Exercise
Retype the lines from the one containing "Task: Add a new expression with plus icon" through the last line of the entries below, exactly and in full, omitting every image.

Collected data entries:
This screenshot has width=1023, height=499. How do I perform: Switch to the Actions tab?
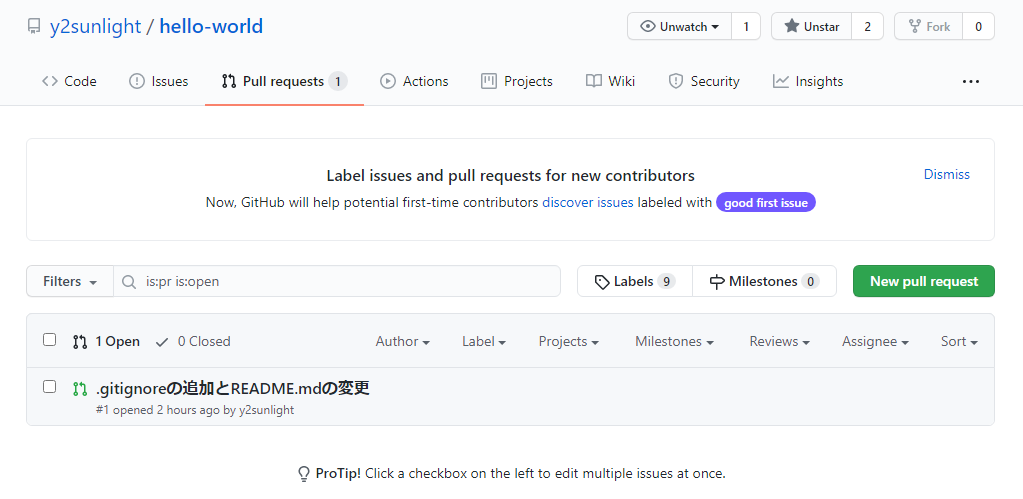(414, 82)
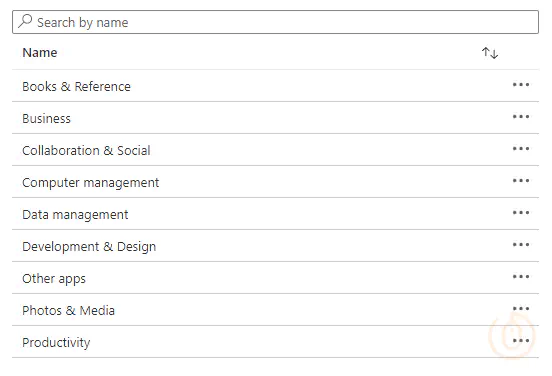Open the ellipsis menu for Photos & Media
552x376 pixels.
tap(521, 309)
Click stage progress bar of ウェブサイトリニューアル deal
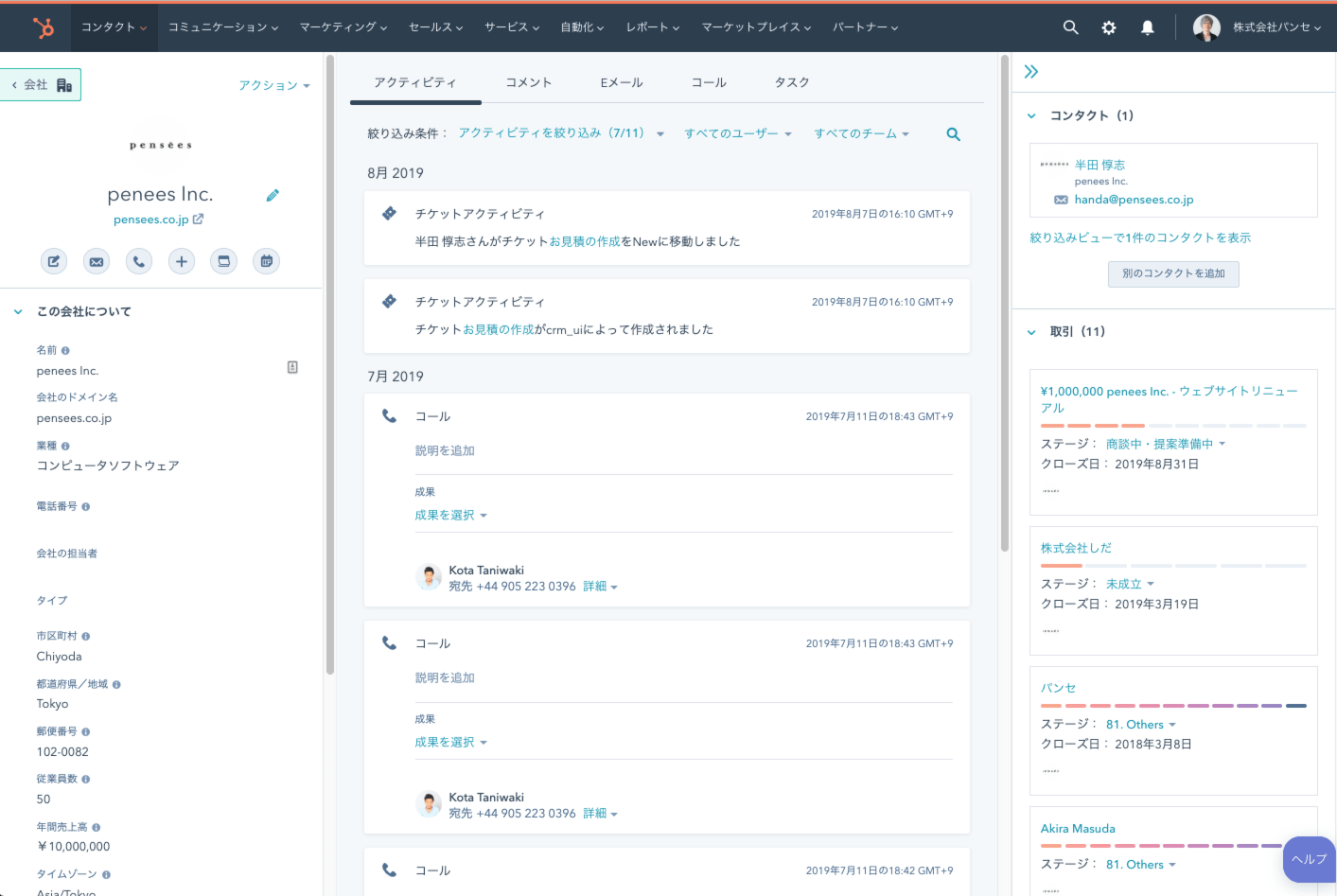1337x896 pixels. pos(1173,426)
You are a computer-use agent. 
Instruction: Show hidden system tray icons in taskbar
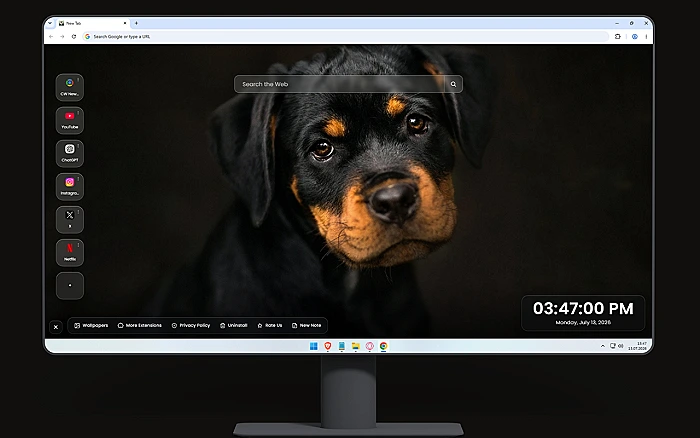pos(603,346)
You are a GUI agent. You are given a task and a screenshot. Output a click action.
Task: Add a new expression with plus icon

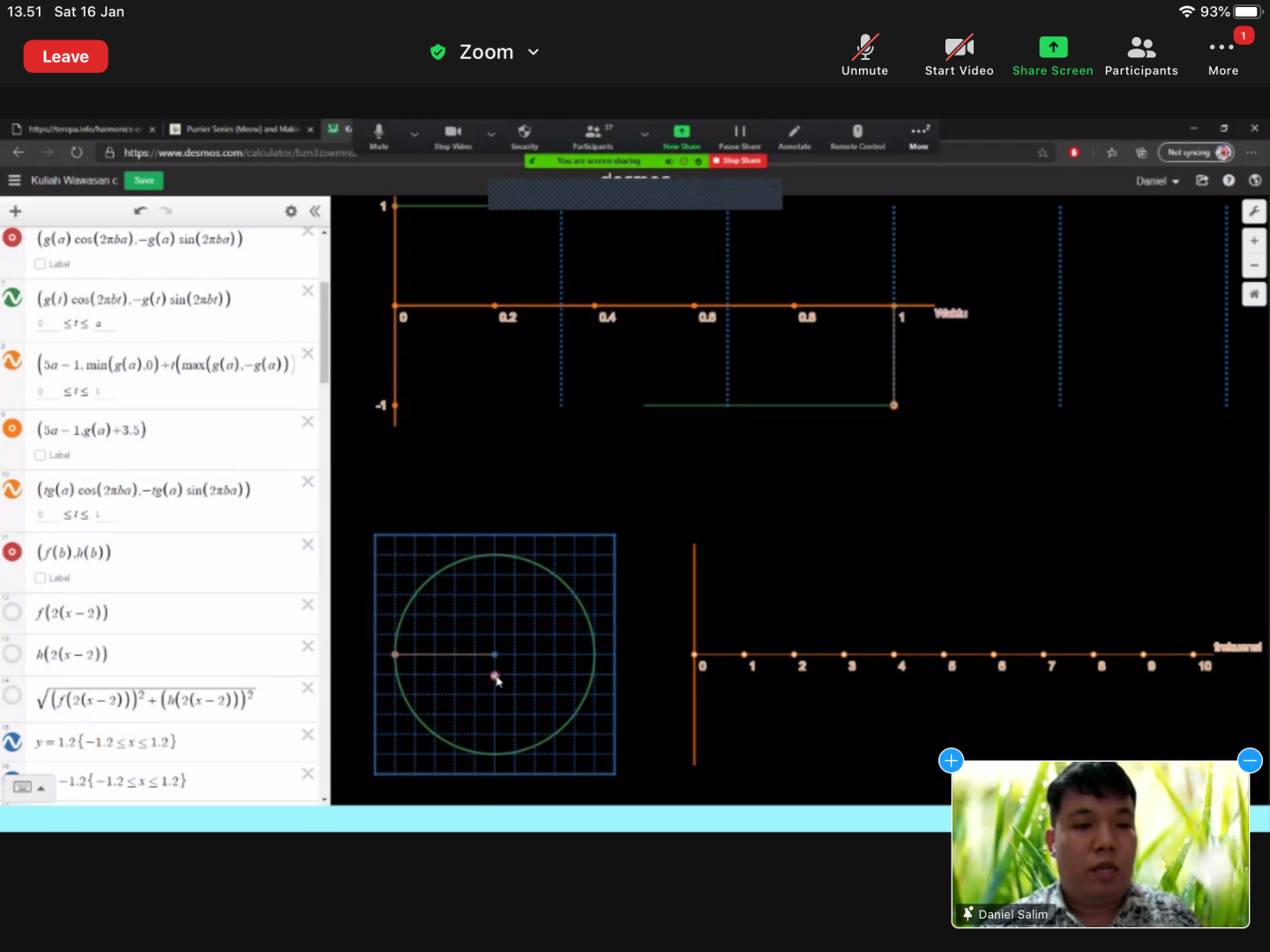tap(15, 211)
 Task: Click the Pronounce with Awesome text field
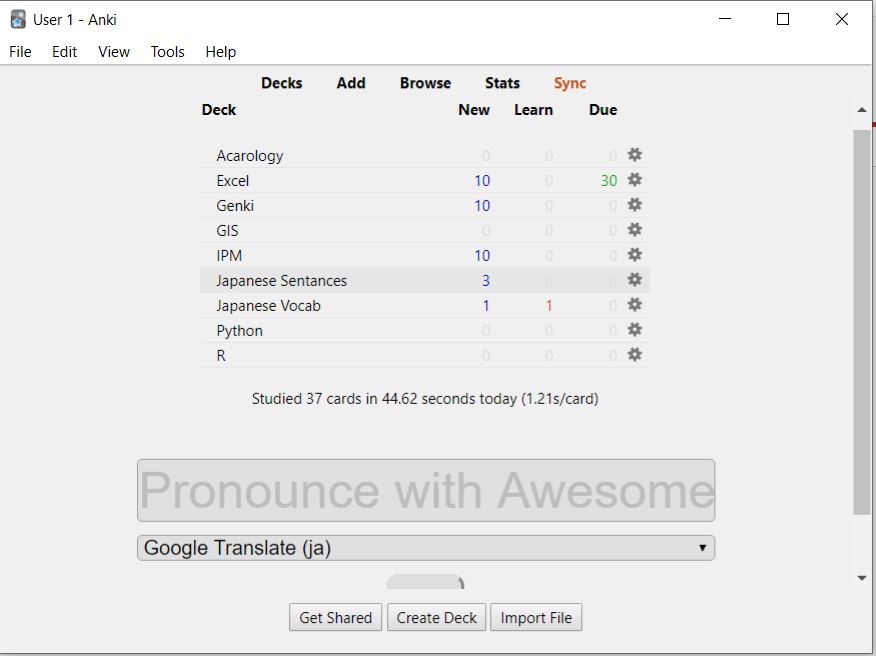pos(426,491)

Response to the exercise
Task: Add a new expression with plus icon

tap(15, 211)
 Task: Click the Pronounce with Awesome text field
pos(426,491)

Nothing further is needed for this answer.